[Rows from a screen-grounding dataset]
▽
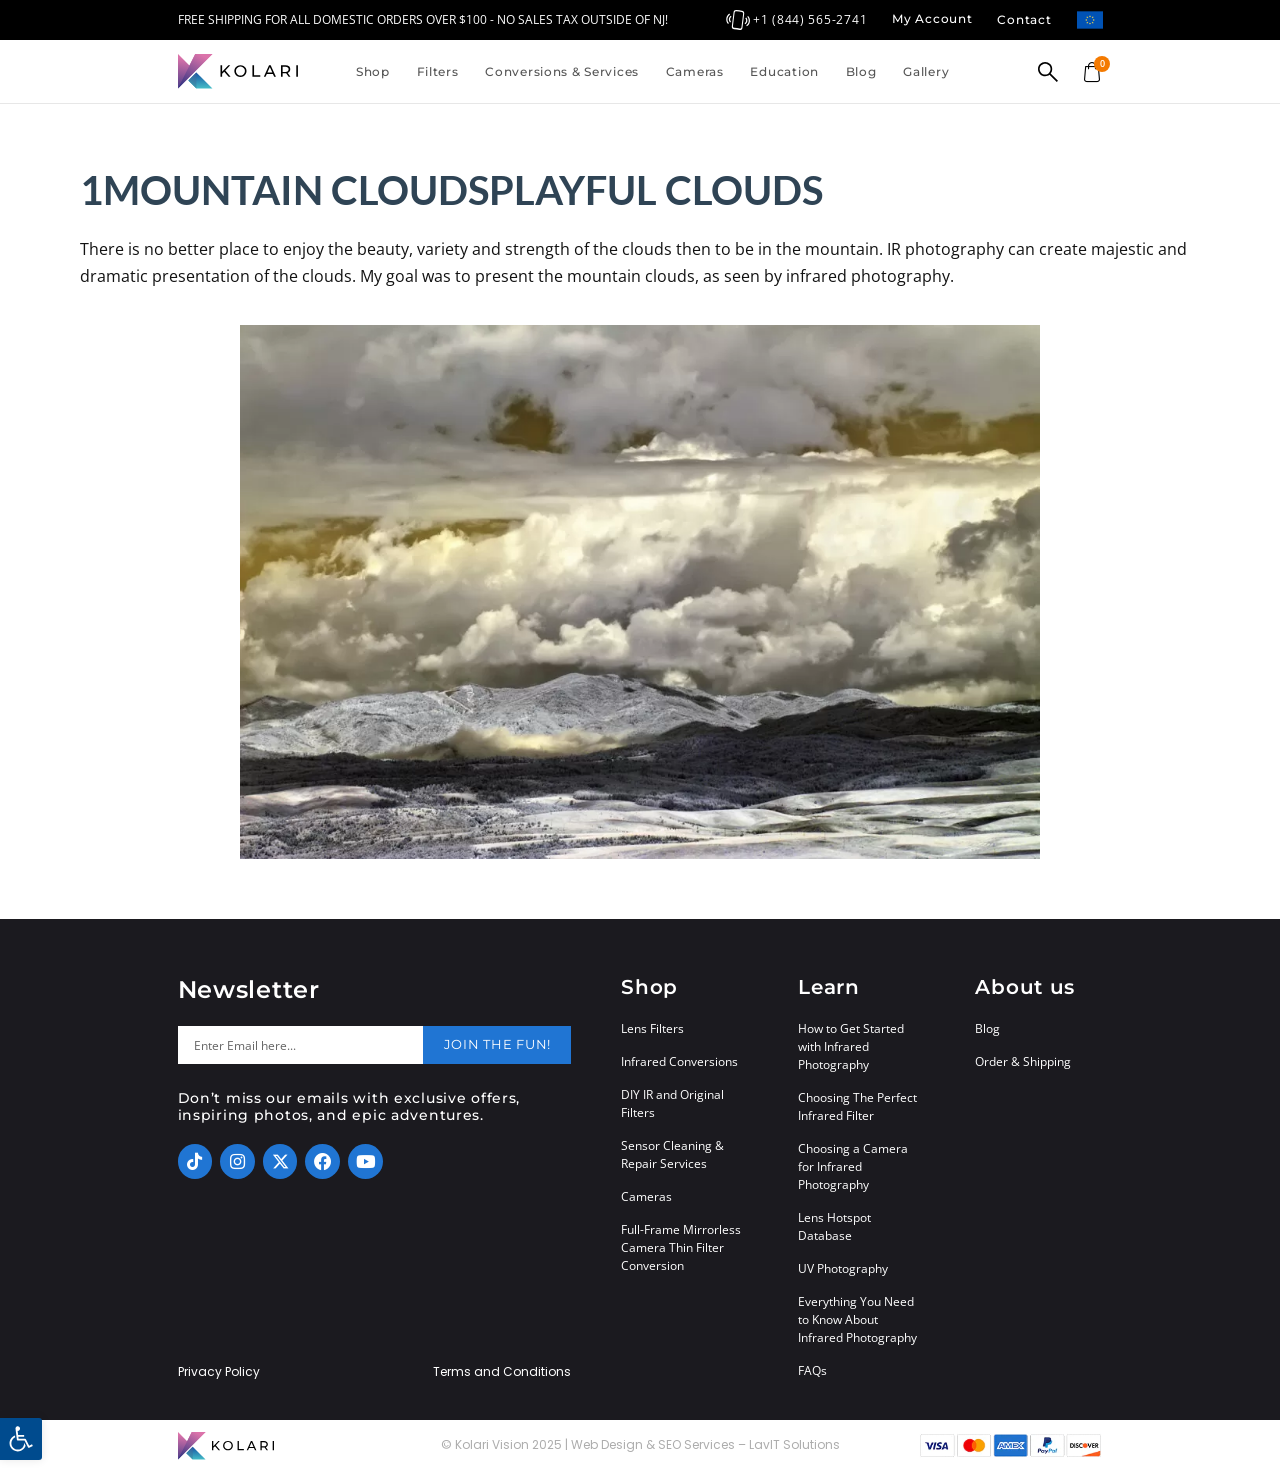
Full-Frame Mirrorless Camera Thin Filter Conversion (681, 1247)
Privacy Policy (219, 1372)
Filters (438, 71)
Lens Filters (652, 1028)
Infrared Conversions (679, 1061)
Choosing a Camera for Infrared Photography (853, 1166)
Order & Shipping (1023, 1061)
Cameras (695, 71)
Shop (373, 71)
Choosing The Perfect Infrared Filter (857, 1106)
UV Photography (843, 1268)
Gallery (926, 71)
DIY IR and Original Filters (672, 1103)
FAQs (812, 1370)
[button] (21, 1439)
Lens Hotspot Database (834, 1226)
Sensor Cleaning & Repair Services (672, 1154)
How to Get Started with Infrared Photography (851, 1046)
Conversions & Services (562, 71)
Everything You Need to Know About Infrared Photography (857, 1319)
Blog (861, 71)
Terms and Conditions (502, 1372)
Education (784, 71)
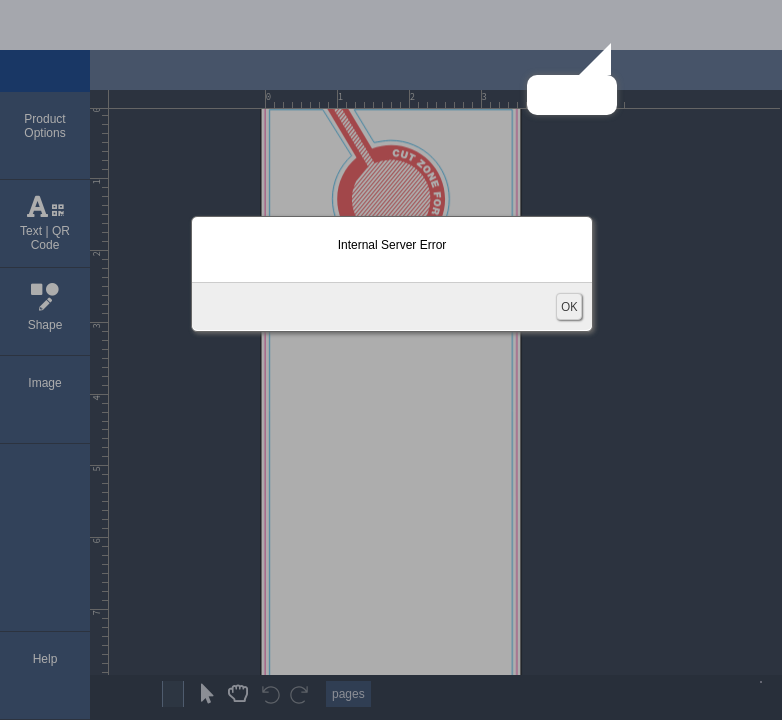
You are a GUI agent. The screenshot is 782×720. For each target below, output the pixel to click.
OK (569, 306)
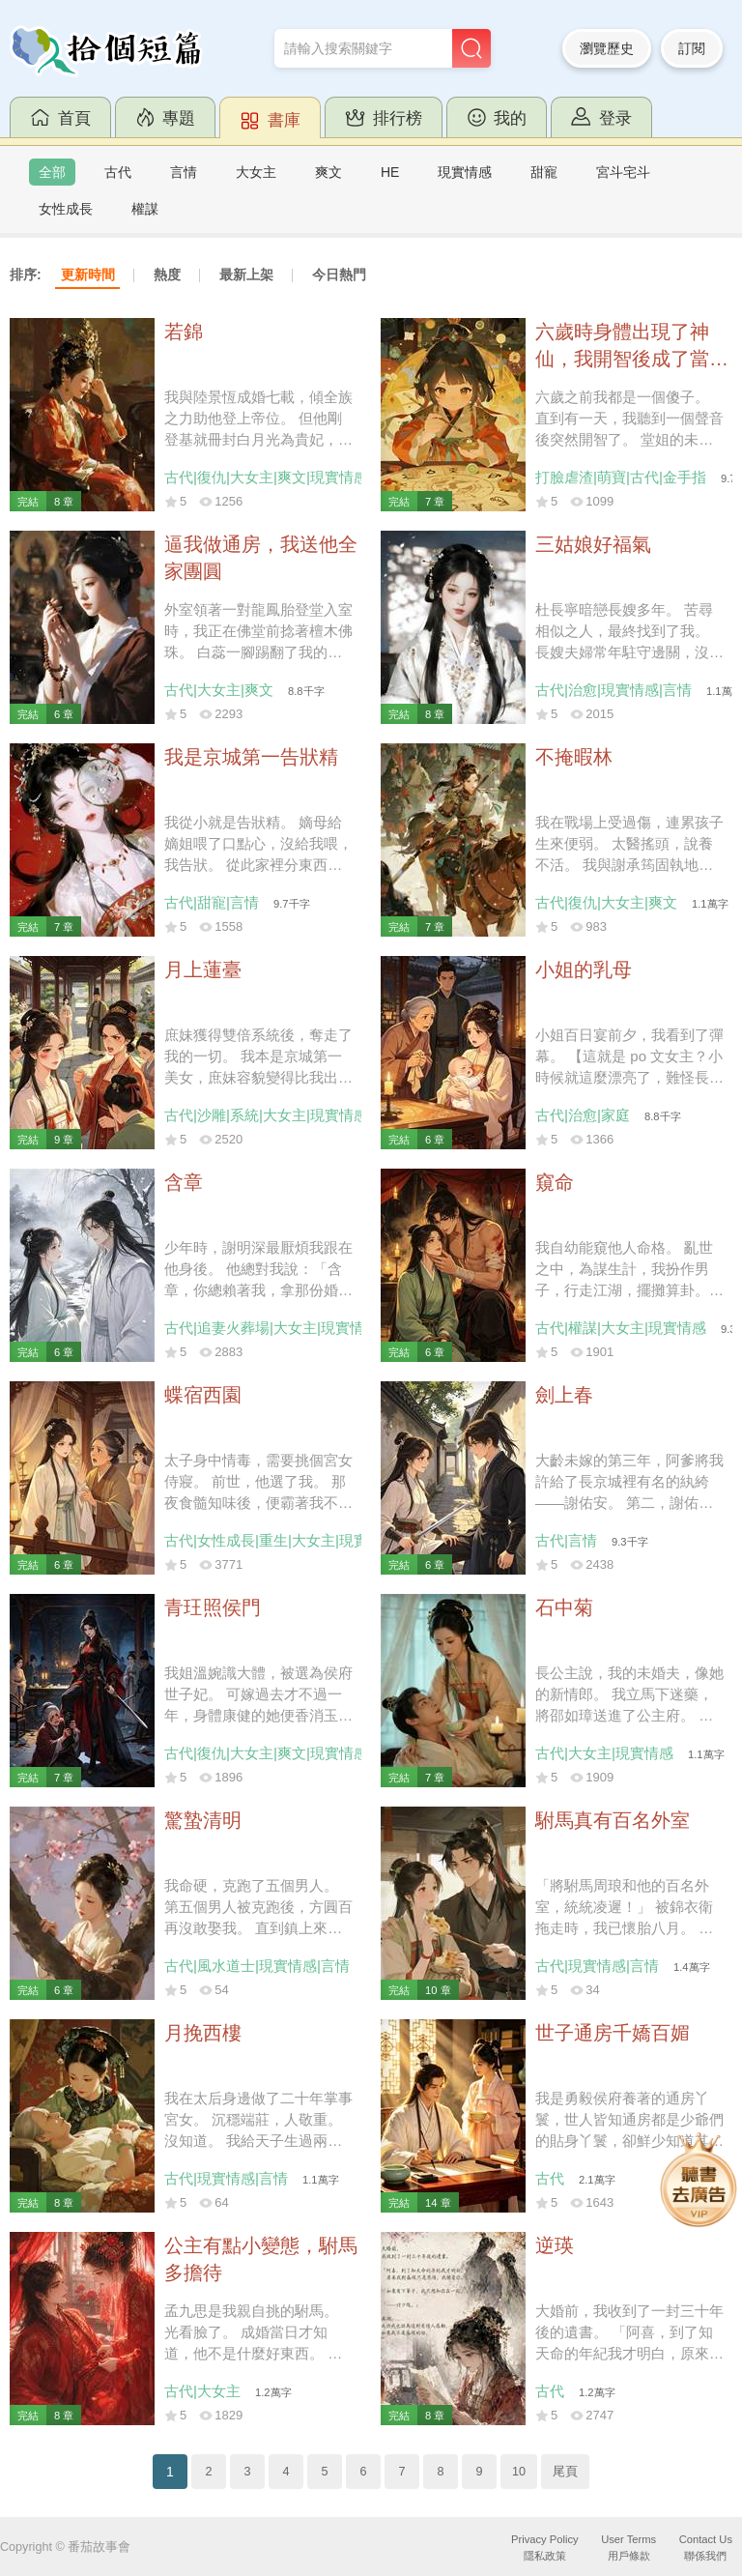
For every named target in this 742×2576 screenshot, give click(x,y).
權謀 (144, 209)
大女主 (256, 172)
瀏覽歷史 (607, 48)
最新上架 (246, 274)
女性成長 (66, 209)
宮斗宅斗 (623, 172)
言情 (183, 172)
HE (390, 172)
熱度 (167, 274)
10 (519, 2471)
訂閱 (691, 48)
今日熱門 (339, 274)
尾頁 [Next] (565, 2471)
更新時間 (88, 274)
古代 (117, 172)
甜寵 (543, 172)
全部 (52, 172)
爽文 (328, 172)
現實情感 (465, 172)
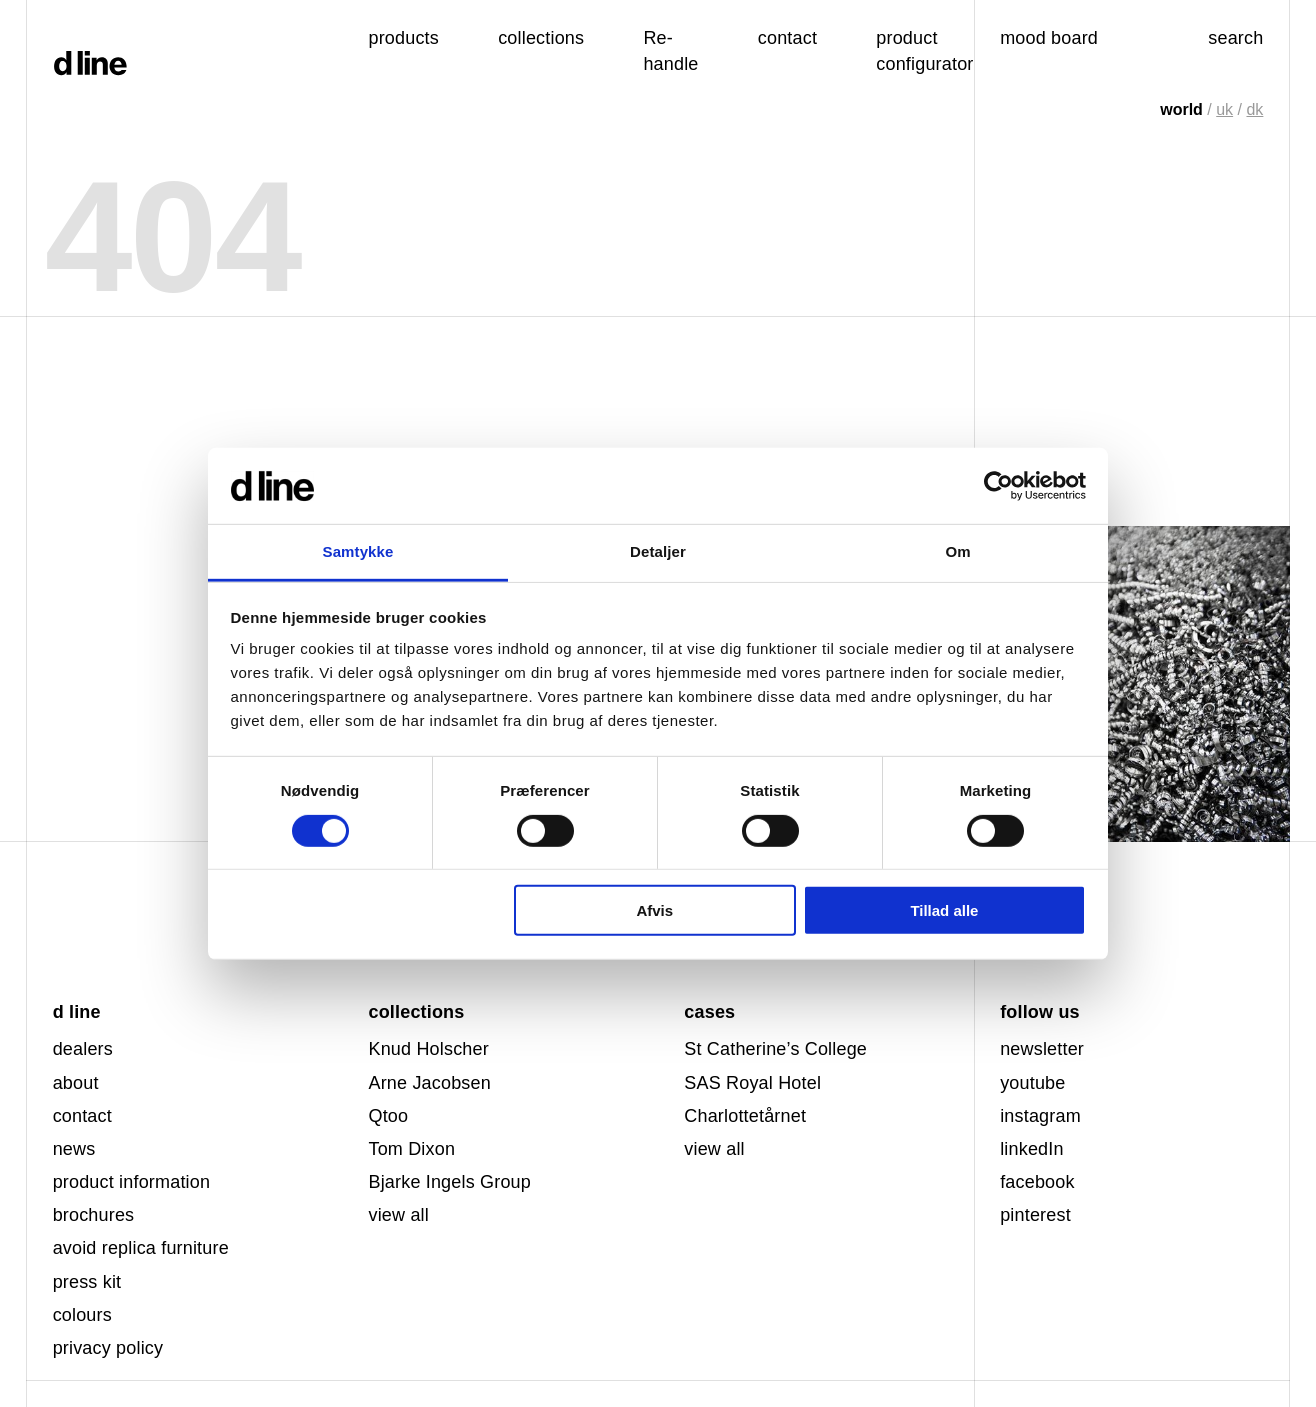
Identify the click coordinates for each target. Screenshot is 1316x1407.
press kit (87, 1282)
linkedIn (1031, 1149)
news (74, 1149)
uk (1224, 109)
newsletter (1042, 1049)
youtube (1032, 1083)
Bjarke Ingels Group (449, 1182)
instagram (1040, 1116)
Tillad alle (944, 910)
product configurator (924, 50)
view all (398, 1215)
△
PROBLEM DETAILS:
Reproduce all of the material above line for line, without any changes, and omit the pictures.

EXERCISE RESULT:
Full-Frame Mirrorless Camera Thin Filter Conversion (681, 1247)
Privacy Policy (219, 1372)
Filters (438, 71)
Lens Filters (652, 1028)
Infrared Conversions (679, 1061)
Choosing a Camera for Infrared Photography (853, 1166)
Order & Shipping (1023, 1061)
Cameras (695, 71)
Shop (373, 71)
Choosing The Perfect Infrared Filter (857, 1106)
UV Photography (843, 1268)
Gallery (926, 71)
DIY IR and Original Filters (672, 1103)
FAQs (812, 1370)
[button] (21, 1439)
Lens Hotspot Database (834, 1226)
Sensor Cleaning & Repair Services (672, 1154)
How to Get Started with Infrared Photography (851, 1046)
Conversions & Services (562, 71)
Everything You Need to Know About Infrared Photography (857, 1319)
Blog (861, 71)
Terms and Conditions (502, 1372)
Education (784, 71)
You are a GUI agent. The screenshot is 782×720. For each target below, output the pixel to click.
OK (569, 306)
For every named target in this 742×2576 screenshot, give click(x,y).
權謀 (144, 209)
大女主 (256, 172)
瀏覽歷史 (607, 48)
最新上架 (246, 274)
女性成長 (66, 209)
宮斗宅斗 (623, 172)
言情 (183, 172)
HE (390, 172)
熱度 (167, 274)
10 (519, 2471)
訂閱 (691, 48)
今日熱門 (339, 274)
尾頁 [Next] (565, 2471)
更新時間 (88, 274)
古代 (117, 172)
甜寵 (543, 172)
全部 (52, 172)
爽文 (328, 172)
現實情感 (465, 172)
Identify the click coordinates for each target. Screenshot is 1316x1407.
press kit (87, 1282)
linkedIn (1031, 1149)
news (74, 1149)
uk (1224, 109)
newsletter (1042, 1049)
youtube (1032, 1083)
Bjarke Ingels Group (449, 1182)
instagram (1040, 1116)
Tillad alle (944, 910)
product configurator (924, 50)
view all (398, 1215)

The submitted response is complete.